Required action>
Filter these entries, keeping only lines that hold the word "badge".
START Dataset content
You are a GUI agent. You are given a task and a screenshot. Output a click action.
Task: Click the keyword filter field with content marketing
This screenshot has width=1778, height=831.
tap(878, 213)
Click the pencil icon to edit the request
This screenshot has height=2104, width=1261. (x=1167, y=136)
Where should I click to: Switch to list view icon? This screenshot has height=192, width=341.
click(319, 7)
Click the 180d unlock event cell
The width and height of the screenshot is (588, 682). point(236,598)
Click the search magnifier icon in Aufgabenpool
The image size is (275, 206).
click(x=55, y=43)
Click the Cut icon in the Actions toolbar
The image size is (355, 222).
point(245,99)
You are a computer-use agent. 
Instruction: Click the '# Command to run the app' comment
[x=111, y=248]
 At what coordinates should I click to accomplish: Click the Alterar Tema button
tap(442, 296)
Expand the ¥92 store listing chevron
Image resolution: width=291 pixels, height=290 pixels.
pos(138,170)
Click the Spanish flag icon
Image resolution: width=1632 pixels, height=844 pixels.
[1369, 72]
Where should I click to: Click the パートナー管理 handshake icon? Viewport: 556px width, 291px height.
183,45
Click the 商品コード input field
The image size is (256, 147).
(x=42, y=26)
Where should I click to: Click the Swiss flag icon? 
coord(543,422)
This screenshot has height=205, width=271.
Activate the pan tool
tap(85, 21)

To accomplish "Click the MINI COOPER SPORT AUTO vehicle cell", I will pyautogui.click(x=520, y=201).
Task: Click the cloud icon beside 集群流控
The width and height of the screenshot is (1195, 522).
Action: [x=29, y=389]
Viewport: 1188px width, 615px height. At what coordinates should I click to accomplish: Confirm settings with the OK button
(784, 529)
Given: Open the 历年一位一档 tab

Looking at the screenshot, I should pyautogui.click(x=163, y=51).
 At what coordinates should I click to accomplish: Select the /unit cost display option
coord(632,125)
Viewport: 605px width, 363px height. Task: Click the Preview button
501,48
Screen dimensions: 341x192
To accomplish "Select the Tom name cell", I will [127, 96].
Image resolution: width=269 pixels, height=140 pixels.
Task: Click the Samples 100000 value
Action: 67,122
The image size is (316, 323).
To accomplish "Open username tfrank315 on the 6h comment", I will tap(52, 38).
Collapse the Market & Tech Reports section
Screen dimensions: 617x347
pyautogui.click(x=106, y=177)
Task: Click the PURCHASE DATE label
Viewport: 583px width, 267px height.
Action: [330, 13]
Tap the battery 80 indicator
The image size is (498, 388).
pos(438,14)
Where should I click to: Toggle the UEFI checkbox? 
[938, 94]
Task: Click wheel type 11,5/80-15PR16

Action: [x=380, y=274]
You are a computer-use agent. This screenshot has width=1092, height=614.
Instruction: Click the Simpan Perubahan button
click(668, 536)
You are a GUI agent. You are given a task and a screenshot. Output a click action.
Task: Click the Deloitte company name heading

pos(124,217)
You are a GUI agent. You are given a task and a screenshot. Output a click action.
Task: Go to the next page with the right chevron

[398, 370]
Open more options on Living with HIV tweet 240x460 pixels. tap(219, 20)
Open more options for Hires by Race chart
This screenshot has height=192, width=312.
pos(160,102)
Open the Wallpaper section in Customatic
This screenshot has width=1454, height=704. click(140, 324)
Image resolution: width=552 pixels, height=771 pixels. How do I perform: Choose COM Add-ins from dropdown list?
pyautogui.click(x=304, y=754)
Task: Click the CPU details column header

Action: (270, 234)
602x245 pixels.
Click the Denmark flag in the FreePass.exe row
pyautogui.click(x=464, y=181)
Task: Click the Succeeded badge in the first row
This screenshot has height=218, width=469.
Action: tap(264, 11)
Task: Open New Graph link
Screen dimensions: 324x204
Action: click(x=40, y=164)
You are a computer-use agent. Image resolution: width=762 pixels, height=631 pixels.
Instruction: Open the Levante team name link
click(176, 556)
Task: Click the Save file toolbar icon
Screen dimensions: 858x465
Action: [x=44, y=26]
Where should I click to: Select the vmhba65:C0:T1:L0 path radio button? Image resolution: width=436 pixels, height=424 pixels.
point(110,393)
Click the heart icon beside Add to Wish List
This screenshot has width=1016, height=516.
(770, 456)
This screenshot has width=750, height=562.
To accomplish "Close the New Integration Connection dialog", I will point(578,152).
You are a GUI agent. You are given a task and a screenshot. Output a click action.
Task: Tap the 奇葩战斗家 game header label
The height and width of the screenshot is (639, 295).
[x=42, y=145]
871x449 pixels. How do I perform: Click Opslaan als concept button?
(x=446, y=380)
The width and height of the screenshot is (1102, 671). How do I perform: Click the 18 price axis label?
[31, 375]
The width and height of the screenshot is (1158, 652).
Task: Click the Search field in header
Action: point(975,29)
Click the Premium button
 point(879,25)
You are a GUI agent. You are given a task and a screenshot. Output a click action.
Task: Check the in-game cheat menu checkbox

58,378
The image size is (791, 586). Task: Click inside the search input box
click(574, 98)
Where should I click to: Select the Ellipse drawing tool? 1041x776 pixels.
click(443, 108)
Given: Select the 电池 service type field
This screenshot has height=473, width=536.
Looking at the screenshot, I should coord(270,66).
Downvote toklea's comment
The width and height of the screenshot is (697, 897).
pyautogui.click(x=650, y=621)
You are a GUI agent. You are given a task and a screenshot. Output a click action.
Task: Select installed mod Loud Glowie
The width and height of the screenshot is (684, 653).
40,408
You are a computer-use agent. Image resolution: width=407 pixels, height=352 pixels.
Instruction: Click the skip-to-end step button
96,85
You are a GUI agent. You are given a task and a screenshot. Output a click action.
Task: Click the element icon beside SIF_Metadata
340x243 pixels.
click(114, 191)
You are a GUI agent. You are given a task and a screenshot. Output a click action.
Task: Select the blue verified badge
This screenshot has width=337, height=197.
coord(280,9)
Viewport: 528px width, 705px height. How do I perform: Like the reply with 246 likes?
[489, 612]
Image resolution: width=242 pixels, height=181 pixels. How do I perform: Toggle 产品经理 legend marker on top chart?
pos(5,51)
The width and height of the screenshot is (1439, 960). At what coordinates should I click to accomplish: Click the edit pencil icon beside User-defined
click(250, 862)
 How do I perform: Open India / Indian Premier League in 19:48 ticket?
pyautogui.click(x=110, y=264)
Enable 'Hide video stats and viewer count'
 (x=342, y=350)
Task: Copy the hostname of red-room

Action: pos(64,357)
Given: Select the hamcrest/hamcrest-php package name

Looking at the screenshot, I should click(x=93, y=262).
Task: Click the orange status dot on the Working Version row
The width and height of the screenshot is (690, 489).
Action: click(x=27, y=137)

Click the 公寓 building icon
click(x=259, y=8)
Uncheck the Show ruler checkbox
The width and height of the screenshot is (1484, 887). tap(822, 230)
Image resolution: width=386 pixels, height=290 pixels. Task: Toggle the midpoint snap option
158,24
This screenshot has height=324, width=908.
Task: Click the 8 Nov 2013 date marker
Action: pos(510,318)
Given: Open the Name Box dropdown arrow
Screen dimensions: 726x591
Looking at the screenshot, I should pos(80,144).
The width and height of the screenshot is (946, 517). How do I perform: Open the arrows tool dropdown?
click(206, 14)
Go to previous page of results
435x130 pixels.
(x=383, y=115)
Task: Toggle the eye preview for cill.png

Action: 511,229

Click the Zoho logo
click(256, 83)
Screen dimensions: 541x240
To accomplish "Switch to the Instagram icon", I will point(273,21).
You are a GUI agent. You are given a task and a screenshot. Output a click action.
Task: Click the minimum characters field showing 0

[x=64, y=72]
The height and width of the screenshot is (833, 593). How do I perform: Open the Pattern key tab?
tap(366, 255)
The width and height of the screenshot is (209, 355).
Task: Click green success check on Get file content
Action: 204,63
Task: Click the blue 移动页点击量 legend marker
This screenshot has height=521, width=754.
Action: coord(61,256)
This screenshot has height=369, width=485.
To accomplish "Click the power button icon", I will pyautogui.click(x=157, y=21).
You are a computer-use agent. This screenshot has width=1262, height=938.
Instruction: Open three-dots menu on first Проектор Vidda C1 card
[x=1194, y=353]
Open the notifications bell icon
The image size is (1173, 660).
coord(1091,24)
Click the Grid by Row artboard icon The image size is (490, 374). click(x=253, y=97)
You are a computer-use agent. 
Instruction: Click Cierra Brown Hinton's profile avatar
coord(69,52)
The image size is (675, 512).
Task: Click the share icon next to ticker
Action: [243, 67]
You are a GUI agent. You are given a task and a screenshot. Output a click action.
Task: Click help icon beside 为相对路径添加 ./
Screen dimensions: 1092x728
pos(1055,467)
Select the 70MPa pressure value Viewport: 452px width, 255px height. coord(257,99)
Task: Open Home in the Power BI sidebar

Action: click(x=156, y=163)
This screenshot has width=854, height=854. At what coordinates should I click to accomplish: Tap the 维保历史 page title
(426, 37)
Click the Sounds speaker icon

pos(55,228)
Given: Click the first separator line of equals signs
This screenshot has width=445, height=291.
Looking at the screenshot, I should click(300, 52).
END Dataset content
Exercise output>
Task: Click the Succeeded badge in the first row
Task: Select the blue verified badge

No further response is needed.